_INFORMATION PROVIDED_
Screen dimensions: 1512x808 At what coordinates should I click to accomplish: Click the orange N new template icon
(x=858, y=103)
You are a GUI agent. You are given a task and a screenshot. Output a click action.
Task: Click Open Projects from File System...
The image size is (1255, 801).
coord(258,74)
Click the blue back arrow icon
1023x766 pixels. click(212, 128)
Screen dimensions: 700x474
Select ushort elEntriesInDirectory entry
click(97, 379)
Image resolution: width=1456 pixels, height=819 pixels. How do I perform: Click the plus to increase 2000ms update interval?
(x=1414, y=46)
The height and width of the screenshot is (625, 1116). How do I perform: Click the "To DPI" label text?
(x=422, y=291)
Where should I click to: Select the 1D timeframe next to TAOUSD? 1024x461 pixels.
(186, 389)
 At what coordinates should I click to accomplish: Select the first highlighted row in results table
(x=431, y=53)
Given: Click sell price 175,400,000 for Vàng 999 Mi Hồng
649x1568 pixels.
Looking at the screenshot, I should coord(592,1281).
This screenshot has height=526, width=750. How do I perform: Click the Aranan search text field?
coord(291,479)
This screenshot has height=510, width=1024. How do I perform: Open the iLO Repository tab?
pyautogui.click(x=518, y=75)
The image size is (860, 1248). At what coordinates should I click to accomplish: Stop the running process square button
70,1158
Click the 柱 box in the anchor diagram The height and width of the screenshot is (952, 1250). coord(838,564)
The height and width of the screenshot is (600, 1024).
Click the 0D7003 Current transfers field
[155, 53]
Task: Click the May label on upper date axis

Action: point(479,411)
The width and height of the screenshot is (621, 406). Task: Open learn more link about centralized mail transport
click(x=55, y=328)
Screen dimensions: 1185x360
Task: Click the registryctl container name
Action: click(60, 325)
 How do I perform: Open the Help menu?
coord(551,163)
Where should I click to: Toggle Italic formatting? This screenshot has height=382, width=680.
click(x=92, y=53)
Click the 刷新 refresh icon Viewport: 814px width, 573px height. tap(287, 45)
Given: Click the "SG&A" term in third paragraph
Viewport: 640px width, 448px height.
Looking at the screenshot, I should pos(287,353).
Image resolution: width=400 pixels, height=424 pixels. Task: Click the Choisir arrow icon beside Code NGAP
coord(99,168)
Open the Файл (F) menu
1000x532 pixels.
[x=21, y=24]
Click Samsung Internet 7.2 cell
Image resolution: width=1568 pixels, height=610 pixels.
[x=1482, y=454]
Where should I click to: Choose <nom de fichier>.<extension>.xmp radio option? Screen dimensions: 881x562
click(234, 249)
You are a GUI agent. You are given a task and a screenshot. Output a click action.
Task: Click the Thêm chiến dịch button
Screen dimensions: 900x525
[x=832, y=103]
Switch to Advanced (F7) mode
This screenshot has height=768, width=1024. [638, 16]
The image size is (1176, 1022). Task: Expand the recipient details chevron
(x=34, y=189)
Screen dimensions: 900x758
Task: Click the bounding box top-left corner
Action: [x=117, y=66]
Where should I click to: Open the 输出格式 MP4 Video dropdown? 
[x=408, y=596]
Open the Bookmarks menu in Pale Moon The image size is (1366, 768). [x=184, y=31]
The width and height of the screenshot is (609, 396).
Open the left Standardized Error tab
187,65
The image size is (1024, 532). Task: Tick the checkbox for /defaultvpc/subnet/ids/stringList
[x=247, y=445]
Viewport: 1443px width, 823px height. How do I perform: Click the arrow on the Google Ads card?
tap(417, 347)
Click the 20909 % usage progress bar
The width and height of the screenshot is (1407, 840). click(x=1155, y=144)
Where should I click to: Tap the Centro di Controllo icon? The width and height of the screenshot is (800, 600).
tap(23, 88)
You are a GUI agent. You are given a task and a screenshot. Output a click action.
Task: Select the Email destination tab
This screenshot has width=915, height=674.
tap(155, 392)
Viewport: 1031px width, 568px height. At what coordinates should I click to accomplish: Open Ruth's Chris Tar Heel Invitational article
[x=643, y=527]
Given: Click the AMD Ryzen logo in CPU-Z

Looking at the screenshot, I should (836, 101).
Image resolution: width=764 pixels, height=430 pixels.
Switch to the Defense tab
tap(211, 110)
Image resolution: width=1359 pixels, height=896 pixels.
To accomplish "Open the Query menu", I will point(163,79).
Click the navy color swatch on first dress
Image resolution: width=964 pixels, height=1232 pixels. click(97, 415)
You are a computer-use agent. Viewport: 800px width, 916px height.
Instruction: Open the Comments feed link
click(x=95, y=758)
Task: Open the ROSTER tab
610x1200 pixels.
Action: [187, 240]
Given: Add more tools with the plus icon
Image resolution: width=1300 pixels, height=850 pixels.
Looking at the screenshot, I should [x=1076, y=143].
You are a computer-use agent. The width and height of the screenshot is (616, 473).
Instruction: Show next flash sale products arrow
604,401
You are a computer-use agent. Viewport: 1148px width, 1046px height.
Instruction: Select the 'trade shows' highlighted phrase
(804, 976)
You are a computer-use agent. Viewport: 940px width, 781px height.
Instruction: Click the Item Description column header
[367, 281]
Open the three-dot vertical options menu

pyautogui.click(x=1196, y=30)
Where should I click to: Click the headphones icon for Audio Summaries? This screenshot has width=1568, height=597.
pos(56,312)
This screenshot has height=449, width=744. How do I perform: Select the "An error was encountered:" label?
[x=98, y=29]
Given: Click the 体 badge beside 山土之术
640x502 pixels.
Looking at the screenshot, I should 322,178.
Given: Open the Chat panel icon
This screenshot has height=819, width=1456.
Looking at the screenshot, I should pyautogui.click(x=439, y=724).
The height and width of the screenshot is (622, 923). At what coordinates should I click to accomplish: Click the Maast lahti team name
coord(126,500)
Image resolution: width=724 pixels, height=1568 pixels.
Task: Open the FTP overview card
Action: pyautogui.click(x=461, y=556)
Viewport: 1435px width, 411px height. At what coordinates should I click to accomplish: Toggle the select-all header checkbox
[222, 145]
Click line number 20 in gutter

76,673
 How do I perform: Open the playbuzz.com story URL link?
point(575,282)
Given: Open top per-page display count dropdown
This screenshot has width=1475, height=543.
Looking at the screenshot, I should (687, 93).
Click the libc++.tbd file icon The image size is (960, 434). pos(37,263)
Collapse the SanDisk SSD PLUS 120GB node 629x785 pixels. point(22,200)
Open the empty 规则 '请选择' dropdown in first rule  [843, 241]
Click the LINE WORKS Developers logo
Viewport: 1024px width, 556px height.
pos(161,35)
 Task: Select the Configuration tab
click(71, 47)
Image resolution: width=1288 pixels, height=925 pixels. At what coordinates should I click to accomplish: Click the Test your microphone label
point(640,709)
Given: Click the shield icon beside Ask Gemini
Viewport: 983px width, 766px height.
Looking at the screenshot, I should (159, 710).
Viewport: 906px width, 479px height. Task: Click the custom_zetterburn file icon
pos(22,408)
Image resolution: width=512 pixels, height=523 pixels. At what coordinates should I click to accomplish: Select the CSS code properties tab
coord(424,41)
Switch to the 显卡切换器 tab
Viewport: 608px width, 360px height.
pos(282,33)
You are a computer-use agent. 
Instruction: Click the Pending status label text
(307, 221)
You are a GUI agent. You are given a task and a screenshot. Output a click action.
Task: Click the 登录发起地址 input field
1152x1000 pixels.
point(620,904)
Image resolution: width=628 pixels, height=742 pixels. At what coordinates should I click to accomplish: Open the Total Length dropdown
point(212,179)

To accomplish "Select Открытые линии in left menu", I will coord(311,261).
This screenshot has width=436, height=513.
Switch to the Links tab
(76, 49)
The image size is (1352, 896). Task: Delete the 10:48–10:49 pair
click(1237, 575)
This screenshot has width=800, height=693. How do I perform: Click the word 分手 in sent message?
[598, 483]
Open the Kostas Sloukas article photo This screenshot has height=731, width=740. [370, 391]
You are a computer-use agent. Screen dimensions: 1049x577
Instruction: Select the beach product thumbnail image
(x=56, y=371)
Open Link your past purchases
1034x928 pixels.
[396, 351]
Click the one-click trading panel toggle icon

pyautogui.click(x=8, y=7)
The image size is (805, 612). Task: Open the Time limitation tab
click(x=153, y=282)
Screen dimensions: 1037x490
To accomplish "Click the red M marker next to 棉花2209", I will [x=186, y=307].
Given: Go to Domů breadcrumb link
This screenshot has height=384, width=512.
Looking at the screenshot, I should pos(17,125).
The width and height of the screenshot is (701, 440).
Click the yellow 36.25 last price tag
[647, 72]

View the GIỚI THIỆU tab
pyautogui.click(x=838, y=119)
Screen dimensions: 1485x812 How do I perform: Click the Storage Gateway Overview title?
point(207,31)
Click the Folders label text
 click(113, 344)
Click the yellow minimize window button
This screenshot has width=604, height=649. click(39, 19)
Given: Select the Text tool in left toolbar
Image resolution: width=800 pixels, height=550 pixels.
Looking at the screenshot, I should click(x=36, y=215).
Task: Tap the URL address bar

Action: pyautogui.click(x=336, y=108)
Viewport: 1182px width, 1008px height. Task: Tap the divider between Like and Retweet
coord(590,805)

_TASK DESCRIPTION_
Write out each line of the data that holds the string "will".

_ANSWER SPACE_
To accomplish "Open the Query menu", I will point(163,79).
To accomplish "Select Открытые линии in left menu", I will coord(311,261).
To accomplish "Click the red M marker next to 棉花2209", I will [x=186, y=307].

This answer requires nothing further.